Affording Health Care and Education on the Minimum Wage
The current value of the federal minimum wage $7.25 per hour is often compared to the cost of living, the average wage in the economy, or the productivity of the average worker. By all of these benchmarks, the current federal minimum is well below its historical levels.1
But the current minimum wage looks even worse when compared to two kinds of purchases strongly associated with a middle-class standard of living or the ability to move up to the middle class: health insurance and a college degree.
Table 1 below shows the results of a simple exercise.
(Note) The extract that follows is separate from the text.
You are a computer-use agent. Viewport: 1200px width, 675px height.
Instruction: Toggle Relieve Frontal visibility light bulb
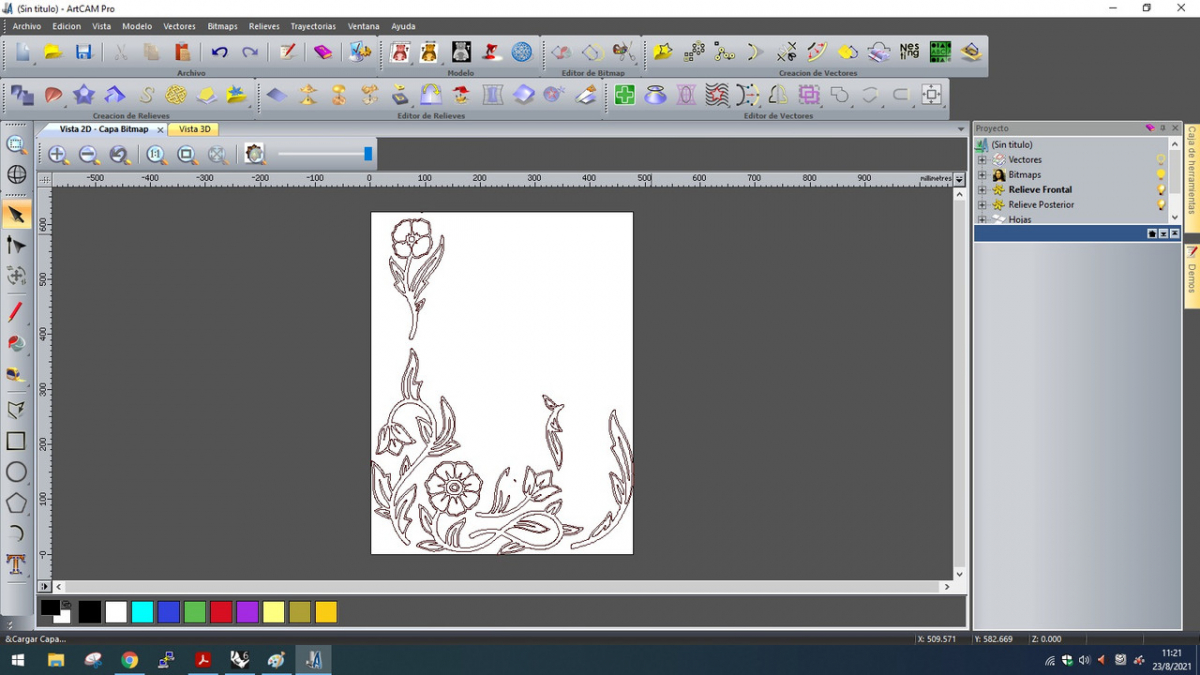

We ask how many hours a minimum-wage worker has to work to pay for a year of college education (at various kinds of institutions) or a year of health insurance (for an individual or a family). The table compares the experience facing a minimum-wage worker in 1979 when the minimum wage was $2.90 per hour to that of a minimum-wage worker in 2010 or 2011 when the minimum wage was $7.25. (All wages and prices, here and below, are in current dollars that is the actual dollar value at the time, without any adjustment for inflation. The point is to compare the minimum wage in place in each period with the actual cost of health and education services at the same point in time.)
A minimum-wage worker in 1979, making $2.90 per hour, had to work 254 hours in a year to pay the $738 annual cost of tuition at a public four- year college. By 2010, minimum-wage workers at $7.25 per hour had to spend 923 hours to cover the $6,695 annual tuition at a public four-year college. (All our calculations ignore taxes and subsidies. More on that later.) (See Figure 1.)